> _SOURCE EXCERPT_
————————

During his talk, Chu said that research efforts were yielding advances in titanium manufacturing, carbon fiber production and steel that could dramatically improve the energy efficiency of commercial aircraft, cars and jet engines and simultaneously lower the cost of production.
He said advances in batteries and power supplies could make plug-in hybrid cars much more accessible to consumers. But he repeatedly stated that unless the U.S. finds ways to be more competitive in manufacturing, it will be at risk of falling behind China and others. He said reduced natural gas prices, thanks to an energy boom in North Dakota and elsewhere, were helping reduce the cost of manufacturing.
Chu was appointed by President Barack Obama as the 12th Secretary of Energy in January 2009, after serving as director of the Lawrence Berkeley National Lab. As Energy Secretary he launched ARPA-E, a program for advanced energy research projects. As a highly trained scientist, he also served as the Obama administration’s troubleshooter-in-chief on the BP oil rig disaster in the Gulf of Mexico in 2010 and Japan’s Fukushima nuclear plant disaster a year later. And he came under intense scrutiny for failed government loans to solar power companies Solyndra and Abound.
Chu was co-winner of the Nobel Prize for Physics in 1997 and has accepted a faculty position at Stanford University.

————————

> _ENTRIES SHOWN_
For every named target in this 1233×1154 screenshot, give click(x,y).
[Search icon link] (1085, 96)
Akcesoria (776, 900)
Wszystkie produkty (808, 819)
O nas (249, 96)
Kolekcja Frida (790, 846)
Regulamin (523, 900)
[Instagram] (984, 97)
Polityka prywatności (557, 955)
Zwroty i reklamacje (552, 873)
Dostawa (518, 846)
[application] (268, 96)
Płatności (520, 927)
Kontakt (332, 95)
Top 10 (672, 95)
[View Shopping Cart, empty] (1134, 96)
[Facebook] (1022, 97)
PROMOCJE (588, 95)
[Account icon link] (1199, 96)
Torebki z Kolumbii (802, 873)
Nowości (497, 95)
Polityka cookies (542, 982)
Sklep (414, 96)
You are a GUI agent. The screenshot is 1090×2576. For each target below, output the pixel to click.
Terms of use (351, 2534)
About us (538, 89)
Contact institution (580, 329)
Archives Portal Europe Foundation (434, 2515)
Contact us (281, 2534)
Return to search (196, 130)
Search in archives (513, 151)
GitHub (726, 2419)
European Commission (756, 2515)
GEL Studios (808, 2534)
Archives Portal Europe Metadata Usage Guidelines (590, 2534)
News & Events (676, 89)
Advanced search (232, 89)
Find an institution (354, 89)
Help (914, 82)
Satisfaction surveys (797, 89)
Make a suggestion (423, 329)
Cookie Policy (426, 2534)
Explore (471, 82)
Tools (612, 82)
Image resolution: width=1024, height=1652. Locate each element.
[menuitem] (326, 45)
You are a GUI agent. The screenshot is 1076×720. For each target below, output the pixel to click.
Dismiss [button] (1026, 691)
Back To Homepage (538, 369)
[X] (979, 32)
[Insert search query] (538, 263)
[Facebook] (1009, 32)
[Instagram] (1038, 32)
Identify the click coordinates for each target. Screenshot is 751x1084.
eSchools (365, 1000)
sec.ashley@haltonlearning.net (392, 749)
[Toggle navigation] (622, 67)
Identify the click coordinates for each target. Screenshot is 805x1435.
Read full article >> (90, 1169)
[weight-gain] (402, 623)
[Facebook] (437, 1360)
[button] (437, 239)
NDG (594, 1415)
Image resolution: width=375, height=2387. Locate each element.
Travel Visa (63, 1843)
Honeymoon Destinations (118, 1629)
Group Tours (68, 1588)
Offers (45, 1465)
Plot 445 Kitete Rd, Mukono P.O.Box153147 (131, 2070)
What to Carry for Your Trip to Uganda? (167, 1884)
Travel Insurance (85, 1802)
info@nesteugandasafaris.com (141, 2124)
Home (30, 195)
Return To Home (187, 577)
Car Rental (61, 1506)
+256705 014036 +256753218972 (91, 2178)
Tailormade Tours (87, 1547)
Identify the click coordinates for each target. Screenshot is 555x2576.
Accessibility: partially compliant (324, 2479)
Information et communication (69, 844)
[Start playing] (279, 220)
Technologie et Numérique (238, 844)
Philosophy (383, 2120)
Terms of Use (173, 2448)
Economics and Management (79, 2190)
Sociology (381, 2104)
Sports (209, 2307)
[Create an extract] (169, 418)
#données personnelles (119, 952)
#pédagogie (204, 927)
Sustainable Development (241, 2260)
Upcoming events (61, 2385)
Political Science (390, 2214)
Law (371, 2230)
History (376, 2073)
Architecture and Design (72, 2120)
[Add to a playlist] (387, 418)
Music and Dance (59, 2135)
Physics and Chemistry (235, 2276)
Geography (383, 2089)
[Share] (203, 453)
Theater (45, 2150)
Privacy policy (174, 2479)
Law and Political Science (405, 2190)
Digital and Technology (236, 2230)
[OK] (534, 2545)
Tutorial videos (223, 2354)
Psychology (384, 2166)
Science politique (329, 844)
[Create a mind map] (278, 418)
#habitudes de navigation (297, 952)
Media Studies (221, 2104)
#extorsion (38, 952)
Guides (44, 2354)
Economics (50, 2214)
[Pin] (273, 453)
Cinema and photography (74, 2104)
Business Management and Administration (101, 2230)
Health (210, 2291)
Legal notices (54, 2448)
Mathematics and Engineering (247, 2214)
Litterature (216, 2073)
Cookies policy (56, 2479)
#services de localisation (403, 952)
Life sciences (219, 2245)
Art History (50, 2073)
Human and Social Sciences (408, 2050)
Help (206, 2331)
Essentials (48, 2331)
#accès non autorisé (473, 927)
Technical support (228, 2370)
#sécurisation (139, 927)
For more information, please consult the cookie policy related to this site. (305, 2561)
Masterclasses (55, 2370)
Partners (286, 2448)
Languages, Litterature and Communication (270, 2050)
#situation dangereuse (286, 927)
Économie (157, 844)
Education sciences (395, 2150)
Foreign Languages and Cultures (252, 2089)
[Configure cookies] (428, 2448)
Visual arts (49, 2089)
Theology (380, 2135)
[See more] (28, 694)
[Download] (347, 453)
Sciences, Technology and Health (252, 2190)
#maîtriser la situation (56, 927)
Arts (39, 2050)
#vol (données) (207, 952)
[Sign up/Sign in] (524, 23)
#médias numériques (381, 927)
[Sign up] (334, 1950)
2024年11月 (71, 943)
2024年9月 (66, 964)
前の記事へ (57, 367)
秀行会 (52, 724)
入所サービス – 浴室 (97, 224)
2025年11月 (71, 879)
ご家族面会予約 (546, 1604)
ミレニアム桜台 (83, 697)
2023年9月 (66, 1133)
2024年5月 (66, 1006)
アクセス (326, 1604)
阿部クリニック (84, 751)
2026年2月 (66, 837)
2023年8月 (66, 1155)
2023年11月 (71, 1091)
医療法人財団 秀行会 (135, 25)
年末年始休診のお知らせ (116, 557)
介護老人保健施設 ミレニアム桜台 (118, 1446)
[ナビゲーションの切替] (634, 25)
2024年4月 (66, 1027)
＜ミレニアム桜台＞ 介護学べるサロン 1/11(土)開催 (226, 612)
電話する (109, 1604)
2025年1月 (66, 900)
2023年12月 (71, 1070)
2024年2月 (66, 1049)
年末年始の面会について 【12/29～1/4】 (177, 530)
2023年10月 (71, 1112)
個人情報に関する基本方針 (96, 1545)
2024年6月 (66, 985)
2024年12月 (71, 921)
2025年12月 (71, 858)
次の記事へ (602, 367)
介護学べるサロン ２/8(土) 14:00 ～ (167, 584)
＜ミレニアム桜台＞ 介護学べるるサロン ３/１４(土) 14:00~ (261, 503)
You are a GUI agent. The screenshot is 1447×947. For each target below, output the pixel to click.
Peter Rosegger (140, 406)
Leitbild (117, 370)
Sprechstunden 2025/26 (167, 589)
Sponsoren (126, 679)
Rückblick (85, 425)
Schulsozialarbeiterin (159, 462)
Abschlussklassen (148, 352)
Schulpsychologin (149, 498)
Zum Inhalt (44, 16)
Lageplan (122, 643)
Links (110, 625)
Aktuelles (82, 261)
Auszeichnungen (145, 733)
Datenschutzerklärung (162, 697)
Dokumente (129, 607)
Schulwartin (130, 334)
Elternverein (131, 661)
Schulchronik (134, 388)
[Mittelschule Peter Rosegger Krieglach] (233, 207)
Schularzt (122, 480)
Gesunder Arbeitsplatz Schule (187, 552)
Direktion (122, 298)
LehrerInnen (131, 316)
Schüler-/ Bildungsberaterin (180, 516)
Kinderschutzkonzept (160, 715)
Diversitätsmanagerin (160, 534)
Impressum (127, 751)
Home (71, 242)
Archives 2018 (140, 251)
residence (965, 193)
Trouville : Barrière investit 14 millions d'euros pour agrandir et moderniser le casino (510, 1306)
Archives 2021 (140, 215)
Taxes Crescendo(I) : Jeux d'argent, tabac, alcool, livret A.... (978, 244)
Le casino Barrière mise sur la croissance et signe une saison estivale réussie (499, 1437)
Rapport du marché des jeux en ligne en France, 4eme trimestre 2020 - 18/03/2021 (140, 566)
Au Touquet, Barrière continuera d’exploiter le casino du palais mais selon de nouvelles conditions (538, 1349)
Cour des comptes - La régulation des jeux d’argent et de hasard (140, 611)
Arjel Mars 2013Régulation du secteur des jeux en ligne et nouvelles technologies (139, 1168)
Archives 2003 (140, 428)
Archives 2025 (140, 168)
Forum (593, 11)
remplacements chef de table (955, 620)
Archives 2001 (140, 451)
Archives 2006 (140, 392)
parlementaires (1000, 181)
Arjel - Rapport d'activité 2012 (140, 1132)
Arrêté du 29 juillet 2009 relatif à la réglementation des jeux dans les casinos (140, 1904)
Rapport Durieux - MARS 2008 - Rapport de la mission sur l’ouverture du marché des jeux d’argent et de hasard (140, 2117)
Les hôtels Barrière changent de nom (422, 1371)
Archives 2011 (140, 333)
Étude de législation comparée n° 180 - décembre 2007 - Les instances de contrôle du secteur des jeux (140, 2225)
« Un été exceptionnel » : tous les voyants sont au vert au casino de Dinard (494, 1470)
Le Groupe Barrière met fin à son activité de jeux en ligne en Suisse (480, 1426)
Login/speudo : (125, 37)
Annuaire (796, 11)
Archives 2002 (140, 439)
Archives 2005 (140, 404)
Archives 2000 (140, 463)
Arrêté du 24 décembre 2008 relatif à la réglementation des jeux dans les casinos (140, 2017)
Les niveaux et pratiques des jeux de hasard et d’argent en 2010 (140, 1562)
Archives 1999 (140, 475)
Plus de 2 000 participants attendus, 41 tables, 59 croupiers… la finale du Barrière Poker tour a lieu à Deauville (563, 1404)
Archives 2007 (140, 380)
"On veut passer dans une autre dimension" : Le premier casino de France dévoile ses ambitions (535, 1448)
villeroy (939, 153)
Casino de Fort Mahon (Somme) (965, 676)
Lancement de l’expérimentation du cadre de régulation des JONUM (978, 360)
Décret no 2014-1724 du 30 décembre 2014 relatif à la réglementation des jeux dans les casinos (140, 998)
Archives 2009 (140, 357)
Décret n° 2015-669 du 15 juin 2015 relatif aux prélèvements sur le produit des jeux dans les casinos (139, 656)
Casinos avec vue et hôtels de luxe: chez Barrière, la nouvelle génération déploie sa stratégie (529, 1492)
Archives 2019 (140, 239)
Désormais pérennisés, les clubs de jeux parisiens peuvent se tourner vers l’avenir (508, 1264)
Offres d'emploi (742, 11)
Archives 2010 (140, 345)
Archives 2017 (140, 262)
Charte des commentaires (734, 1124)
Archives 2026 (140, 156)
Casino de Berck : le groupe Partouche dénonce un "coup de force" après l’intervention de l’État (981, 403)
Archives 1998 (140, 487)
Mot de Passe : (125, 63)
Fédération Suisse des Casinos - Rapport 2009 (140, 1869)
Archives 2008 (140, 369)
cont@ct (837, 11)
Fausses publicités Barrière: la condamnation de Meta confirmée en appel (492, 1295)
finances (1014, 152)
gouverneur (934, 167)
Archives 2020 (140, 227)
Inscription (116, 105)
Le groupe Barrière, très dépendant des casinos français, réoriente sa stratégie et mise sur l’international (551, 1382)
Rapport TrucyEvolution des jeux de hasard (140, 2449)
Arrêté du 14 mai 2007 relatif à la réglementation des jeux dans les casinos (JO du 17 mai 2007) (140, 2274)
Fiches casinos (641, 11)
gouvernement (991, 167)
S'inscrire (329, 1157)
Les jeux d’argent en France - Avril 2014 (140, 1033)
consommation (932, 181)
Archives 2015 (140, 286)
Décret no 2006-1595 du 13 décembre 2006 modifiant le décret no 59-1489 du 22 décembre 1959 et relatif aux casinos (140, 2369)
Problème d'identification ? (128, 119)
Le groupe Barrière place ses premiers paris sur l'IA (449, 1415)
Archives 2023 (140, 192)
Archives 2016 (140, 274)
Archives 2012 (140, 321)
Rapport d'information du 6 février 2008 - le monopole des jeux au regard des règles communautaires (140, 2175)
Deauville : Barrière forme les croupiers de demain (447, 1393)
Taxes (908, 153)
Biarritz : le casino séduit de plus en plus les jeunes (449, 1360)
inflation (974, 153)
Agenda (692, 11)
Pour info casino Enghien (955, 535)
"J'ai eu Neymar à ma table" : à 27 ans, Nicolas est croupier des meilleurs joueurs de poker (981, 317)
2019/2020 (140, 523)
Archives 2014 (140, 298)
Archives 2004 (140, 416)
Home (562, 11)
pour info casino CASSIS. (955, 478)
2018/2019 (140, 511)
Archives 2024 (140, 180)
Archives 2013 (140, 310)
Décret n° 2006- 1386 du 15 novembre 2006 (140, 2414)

————————

> _EXERCISES_
A - List the three areas in which, according to the passage on Chu, research was yielding manufacturing advances.
B - From the records, reproduce the part that opens with the line containing "Essentials (48, 2331)" and closes with the line containing "Schulsozialarbeiterin (159, 462)", both included.

> _RESPONSES TO THE EXERCISE_
A - titanium manufacturing, carbon fiber production, steel

B -
Essentials (48, 2331)
#accès non autorisé (473, 927)
Technical support (228, 2370)
#sécurisation (139, 927)
For more information, please consult the cookie policy related to this site. (305, 2561)
Masterclasses (55, 2370)
Partners (286, 2448)
Languages, Litterature and Communication (270, 2050)
#situation dangereuse (286, 927)
Économie (157, 844)
Education sciences (395, 2150)
Foreign Languages and Cultures (252, 2089)
[Configure cookies] (428, 2448)
Visual arts (49, 2089)
Theology (380, 2135)
[See more] (28, 694)
[Download] (347, 453)
Sciences, Technology and Health (252, 2190)
#maîtriser la situation (56, 927)
Arts (39, 2050)
#vol (données) (207, 952)
[Sign up/Sign in] (524, 23)
#médias numériques (381, 927)
[Sign up] (334, 1950)
2024年11月 (71, 943)
2024年9月 (66, 964)
前の記事へ (57, 367)
秀行会 (52, 724)
入所サービス – 浴室 (97, 224)
2025年11月 (71, 879)
ご家族面会予約 (546, 1604)
ミレニアム桜台 (83, 697)
2023年9月 (66, 1133)
2024年5月 (66, 1006)
アクセス (326, 1604)
阿部クリニック (84, 751)
2026年2月 (66, 837)
2023年8月 (66, 1155)
2023年11月 (71, 1091)
医療法人財団 秀行会 (135, 25)
年末年始休診のお知らせ (116, 557)
介護老人保健施設 ミレニアム桜台 (118, 1446)
[ナビゲーションの切替] (634, 25)
2024年4月 (66, 1027)
＜ミレニアム桜台＞ 介護学べるサロン 1/11(土)開催 (226, 612)
電話する (109, 1604)
2025年1月 (66, 900)
2023年12月 (71, 1070)
2024年2月 (66, 1049)
年末年始の面会について 【12/29～1/4】 (177, 530)
2023年10月 (71, 1112)
個人情報に関する基本方針 (96, 1545)
2024年6月 (66, 985)
2024年12月 (71, 921)
2025年12月 (71, 858)
次の記事へ (602, 367)
介護学べるサロン ２/8(土) 14:00 ～ (167, 584)
＜ミレニアム桜台＞ 介護学べるるサロン ３/１４(土) 14:00~ (261, 503)
You are a GUI agent. The screenshot is 1447×947. For each target below, output the pixel to click.
Peter Rosegger (140, 406)
Leitbild (117, 370)
Sprechstunden 2025/26 (167, 589)
Sponsoren (126, 679)
Rückblick (85, 425)
Schulsozialarbeiterin (159, 462)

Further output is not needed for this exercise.